God, he missed his little bro.
Pull yourself together, Max, he thought, and realised the darned cat was still licking.
“Oh, come on,” he complained, swatting it off as if it were some giant fly.
But as the animal scrambled away, he realised something didn’t feel right about his arms.
There was material on them.
Was he wearing his suit? Why was he wearing his suit in bed?
Come to think of it, his mattress felt strange too. It had never been a particularly comfortable mattress, being a cheap one filled with metal springs, but today it somehow felt more spongy than it did springy.

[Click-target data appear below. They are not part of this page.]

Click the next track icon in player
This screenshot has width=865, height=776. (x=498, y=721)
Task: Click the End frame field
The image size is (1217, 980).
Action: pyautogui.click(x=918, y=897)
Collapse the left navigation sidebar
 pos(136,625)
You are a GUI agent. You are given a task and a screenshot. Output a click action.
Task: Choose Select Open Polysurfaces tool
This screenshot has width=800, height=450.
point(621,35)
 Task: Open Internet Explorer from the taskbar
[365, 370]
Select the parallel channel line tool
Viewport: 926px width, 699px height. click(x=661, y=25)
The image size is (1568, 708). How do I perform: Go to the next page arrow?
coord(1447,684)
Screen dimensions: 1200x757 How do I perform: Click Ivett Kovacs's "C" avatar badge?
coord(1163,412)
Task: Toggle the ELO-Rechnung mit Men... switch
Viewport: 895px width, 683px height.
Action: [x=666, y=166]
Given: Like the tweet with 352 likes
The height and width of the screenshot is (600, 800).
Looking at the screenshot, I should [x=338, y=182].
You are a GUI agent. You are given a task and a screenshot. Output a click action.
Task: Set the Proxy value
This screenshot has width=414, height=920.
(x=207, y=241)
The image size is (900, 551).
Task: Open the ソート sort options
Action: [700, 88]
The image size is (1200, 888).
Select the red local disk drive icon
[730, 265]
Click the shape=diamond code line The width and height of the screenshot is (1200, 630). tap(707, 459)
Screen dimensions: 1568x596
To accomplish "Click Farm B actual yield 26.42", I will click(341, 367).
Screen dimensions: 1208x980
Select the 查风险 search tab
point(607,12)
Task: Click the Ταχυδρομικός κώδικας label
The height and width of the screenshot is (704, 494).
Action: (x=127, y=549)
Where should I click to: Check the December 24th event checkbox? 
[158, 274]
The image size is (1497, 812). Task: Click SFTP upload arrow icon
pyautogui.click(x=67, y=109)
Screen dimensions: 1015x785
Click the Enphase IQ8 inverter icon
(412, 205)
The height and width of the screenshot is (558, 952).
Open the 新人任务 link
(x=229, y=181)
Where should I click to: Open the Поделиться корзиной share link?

Should his alarm have already gone off? What time was it?
He opened his eyes.
Instead of seeing the crinkled plaster of his flat’s water-damaged ceiling, he was looking at… a blue sky.
What the…?
He blinked a few times to make sure his eyes weren’t playing tricks on him, but there was no mistaking it. He was staring up at a vast, cyan sky filled with white, pillowy clouds.
Where was he?
He lifted his arms and goggled at them.
He was wearing his suit.
Beginning to freak out, he propped himself up. He wasn’t in his bed, or any kind of bed at all. At least not a man-made one. He was on a bed of lush green grass in some kind of forest clearing.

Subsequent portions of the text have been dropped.